> **Your objective**
The records below should be written out again, exactly.

> **Material for this exercise**
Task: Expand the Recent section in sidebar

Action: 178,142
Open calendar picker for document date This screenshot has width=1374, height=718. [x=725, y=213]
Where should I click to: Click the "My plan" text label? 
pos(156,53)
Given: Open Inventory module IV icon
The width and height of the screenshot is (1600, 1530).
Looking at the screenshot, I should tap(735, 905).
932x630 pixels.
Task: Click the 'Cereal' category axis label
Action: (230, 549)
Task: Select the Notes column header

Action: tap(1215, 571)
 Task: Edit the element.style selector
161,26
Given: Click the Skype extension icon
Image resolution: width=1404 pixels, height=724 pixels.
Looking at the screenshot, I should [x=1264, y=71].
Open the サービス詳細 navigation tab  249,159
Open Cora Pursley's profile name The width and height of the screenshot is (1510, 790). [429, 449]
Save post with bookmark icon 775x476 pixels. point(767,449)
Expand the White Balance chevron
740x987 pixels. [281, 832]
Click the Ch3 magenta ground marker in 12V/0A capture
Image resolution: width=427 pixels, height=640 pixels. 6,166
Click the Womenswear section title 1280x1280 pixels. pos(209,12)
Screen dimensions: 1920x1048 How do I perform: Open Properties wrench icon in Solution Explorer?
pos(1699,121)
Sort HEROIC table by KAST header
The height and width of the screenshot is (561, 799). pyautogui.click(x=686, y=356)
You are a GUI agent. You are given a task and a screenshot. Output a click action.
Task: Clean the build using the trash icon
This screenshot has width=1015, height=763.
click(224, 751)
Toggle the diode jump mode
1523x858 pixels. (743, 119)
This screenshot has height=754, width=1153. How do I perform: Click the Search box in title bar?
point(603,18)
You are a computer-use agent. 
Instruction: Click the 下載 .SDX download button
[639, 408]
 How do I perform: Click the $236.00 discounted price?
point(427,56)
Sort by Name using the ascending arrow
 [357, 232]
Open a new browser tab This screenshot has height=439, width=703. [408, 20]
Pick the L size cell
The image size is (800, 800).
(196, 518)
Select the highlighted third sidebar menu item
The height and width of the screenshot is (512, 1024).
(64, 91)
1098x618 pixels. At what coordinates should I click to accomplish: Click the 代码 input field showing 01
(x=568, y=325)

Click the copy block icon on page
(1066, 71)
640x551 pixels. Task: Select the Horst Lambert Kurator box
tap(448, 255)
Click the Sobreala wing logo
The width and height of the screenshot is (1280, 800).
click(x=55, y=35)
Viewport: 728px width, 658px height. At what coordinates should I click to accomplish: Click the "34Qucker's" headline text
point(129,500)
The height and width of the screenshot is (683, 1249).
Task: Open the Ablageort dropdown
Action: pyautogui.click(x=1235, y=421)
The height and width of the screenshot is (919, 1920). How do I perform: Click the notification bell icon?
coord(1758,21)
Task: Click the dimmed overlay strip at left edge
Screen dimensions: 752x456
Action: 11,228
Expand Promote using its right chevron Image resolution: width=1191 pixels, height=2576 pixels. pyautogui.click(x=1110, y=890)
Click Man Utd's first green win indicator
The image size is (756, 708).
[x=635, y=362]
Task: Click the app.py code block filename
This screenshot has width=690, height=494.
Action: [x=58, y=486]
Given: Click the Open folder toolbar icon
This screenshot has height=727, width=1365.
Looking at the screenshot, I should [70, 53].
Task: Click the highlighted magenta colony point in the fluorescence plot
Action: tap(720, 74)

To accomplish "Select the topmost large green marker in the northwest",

> **Answer below**
Task: Expand the Recent section in sidebar

Action: 178,142
Open calendar picker for document date This screenshot has width=1374, height=718. [x=725, y=213]
Where should I click to: Click the "My plan" text label? 
pos(156,53)
Given: Open Inventory module IV icon
The width and height of the screenshot is (1600, 1530).
Looking at the screenshot, I should tap(735, 905).
932x630 pixels.
Task: Click the 'Cereal' category axis label
Action: (230, 549)
Task: Select the Notes column header

Action: tap(1215, 571)
 Task: Edit the element.style selector
161,26
Given: Click the Skype extension icon
Image resolution: width=1404 pixels, height=724 pixels.
Looking at the screenshot, I should [x=1264, y=71].
Open the サービス詳細 navigation tab  249,159
Open Cora Pursley's profile name The width and height of the screenshot is (1510, 790). [429, 449]
Save post with bookmark icon 775x476 pixels. point(767,449)
Expand the White Balance chevron
740x987 pixels. [281, 832]
Click the Ch3 magenta ground marker in 12V/0A capture
Image resolution: width=427 pixels, height=640 pixels. 6,166
Click the Womenswear section title 1280x1280 pixels. pos(209,12)
Screen dimensions: 1920x1048 How do I perform: Open Properties wrench icon in Solution Explorer?
pos(1699,121)
Sort HEROIC table by KAST header
The height and width of the screenshot is (561, 799). pyautogui.click(x=686, y=356)
You are a GUI agent. You are given a task and a screenshot. Output a click action.
Task: Clean the build using the trash icon
This screenshot has width=1015, height=763.
click(224, 751)
Toggle the diode jump mode
1523x858 pixels. (743, 119)
This screenshot has height=754, width=1153. How do I perform: Click the Search box in title bar?
point(603,18)
You are a computer-use agent. 
Instruction: Click the 下載 .SDX download button
[639, 408]
 How do I perform: Click the $236.00 discounted price?
point(427,56)
Sort by Name using the ascending arrow
 [357, 232]
Open a new browser tab This screenshot has height=439, width=703. [408, 20]
Pick the L size cell
The image size is (800, 800).
(196, 518)
Select the highlighted third sidebar menu item
The height and width of the screenshot is (512, 1024).
(64, 91)
1098x618 pixels. At what coordinates should I click to accomplish: Click the 代码 input field showing 01
(x=568, y=325)

Click the copy block icon on page
(1066, 71)
640x551 pixels. Task: Select the Horst Lambert Kurator box
tap(448, 255)
Click the Sobreala wing logo
The width and height of the screenshot is (1280, 800).
click(x=55, y=35)
Viewport: 728px width, 658px height. At what coordinates should I click to accomplish: Click the "34Qucker's" headline text
point(129,500)
The height and width of the screenshot is (683, 1249).
Task: Open the Ablageort dropdown
Action: pyautogui.click(x=1235, y=421)
The height and width of the screenshot is (919, 1920). How do I perform: Click the notification bell icon?
coord(1758,21)
Task: Click the dimmed overlay strip at left edge
Screen dimensions: 752x456
Action: 11,228
Expand Promote using its right chevron Image resolution: width=1191 pixels, height=2576 pixels. pyautogui.click(x=1110, y=890)
Click Man Utd's first green win indicator
The image size is (756, 708).
[x=635, y=362]
Task: Click the app.py code block filename
This screenshot has width=690, height=494.
Action: [x=58, y=486]
Given: Click the Open folder toolbar icon
This screenshot has height=727, width=1365.
Looking at the screenshot, I should [70, 53].
Task: Click the highlighted magenta colony point in the fluorescence plot
Action: tap(720, 74)

To accomplish "Select the topmost large green marker in the northwest",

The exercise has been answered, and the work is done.